Zu erledigende Aufgaben >>
a) Bis zu welchem Jahr verwendete die British Treasury laut dem Text über das Proto-Schreiben Kerbhölzer?
b) Zitieren Sie aus dem Text über das Proto-Schreiben wortgetreu alles von „Sind diese der“ bis hinunter zu „jemandem etwas mitzuteilen.“.

Dokumenttext >>
Sind diese der eingravierten Hand beigefügten Tüpfelchen und die ‚P‘-Zeichen als Ergebnisse des ‚Schreibens‘ zu betrachten? Man ist versucht, sich vorzustellen, dass die Zeichen des ersten Beispiels das paläolithische Bedeutungsäquivalent einer Mitteilung sind, die lauten könnte: „Ich war hier, und zwar mit meinen Pferden“. Dabei würde jedes Tüpfelchen für ein Pferd stehen. Das zweite Beispiel wäre in der Eiszeit hinterlassen worden von jemandem, der sich in einen über einen längeren Zeitraum verlaufenden religiösen oder rituellen Vorgang irgendeiner Art eingefügt hätte. Niemand vermag dazu etwas Sicheres zu sagen. Auf jeden Fall aber waren diese Zeichen dazu bestimmt, jemandem etwas mitzuteilen.

Bezeichnen können wir sie als Ergebnisse einer Vorform des Schreibens, für die die Bezeichnung ‚Proto-Schreiben‘ verwendet wird: Sie sind dauernd sichtbare Zeichen einer einem Teil- oder Spezialbereich dienenden Kommunikation. Manche Wissenschaftler lassen den Begriff des ‚Proto-Schreibens‘ nur für die frühesten Formen des Schreibens gelten; in diesem Buch jedoch wird er für weitaus umfassendere Bereiche verwendet. Dadurch erweitert sich das Proto-Schreiben auf zahllose Varietäten. Es schließt prähistorische Felszeichnungen aus der ganzen Welt ebenso ein wie piktische Symbolsteine aus Schottland, amerindische Piktogramme, mit Einschnitten und eingeritzten Zeichen versehene Kerbhölzer, wie sie noch bis 1834 durch die British Treasury verwendet wurden, und auch die Quippus, faszinierende Knotenschnüre, mit denen man sich im Reich der Inkas über die Bewertung materieller Güter auf dem Laufenden zu halten vermochte. Eine ähnliche Funktion wie das Proto-Schreiben besitzen zeitgenössische Zeichensysteme wie das System der international gültigen Verkehrszeichen, ikonische Bestandteile der Computersprache, elektronische Stromkreisdiagramme, formelhafte mathematische Ausdrucksweisen und das an Notenlinien gebundene Zeichensystem der Musik.

Extrahierte Einträge >>
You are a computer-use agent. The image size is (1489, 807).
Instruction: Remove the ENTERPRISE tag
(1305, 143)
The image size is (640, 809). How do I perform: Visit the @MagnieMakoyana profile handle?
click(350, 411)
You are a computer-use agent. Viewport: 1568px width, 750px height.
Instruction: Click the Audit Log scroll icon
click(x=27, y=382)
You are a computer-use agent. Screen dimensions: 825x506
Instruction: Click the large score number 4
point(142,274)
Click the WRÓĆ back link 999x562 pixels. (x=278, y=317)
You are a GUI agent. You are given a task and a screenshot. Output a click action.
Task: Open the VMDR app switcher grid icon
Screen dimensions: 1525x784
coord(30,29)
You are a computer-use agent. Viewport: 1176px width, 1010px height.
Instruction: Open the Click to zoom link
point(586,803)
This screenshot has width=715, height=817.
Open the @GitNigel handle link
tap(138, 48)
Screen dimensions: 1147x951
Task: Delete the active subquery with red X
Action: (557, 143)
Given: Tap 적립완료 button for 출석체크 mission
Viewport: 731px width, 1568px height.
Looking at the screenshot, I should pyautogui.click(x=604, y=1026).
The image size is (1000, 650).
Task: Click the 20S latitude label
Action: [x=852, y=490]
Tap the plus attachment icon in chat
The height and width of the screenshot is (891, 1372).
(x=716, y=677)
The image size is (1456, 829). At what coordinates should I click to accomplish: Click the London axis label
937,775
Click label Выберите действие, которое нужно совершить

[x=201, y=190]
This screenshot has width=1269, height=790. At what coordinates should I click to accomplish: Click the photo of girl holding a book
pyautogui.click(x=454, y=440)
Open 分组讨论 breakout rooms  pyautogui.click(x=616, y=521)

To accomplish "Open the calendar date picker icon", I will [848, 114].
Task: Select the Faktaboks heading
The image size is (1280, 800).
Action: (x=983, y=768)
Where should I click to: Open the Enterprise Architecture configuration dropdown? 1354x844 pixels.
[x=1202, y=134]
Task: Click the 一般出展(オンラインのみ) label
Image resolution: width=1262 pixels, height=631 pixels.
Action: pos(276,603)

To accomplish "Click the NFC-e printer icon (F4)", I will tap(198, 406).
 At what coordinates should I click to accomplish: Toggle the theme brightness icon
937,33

Die Lösungen >>
a) Bis 1834.

b)
Sind diese der eingravierten Hand beigefügten Tüpfelchen und die ‚P‘-Zeichen als Ergebnisse des ‚Schreibens‘ zu betrachten? Man ist versucht, sich vorzustellen, dass die Zeichen des ersten Beispiels das paläolithische Bedeutungsäquivalent einer Mitteilung sind, die lauten könnte: „Ich war hier, und zwar mit meinen Pferden“. Dabei würde jedes Tüpfelchen für ein Pferd stehen. Das zweite Beispiel wäre in der Eiszeit hinterlassen worden von jemandem, der sich in einen über einen längeren Zeitraum verlaufenden religiösen oder rituellen Vorgang irgendeiner Art eingefügt hätte. Niemand vermag dazu etwas Sicheres zu sagen. Auf jeden Fall aber waren diese Zeichen dazu bestimmt, jemandem etwas mitzuteilen.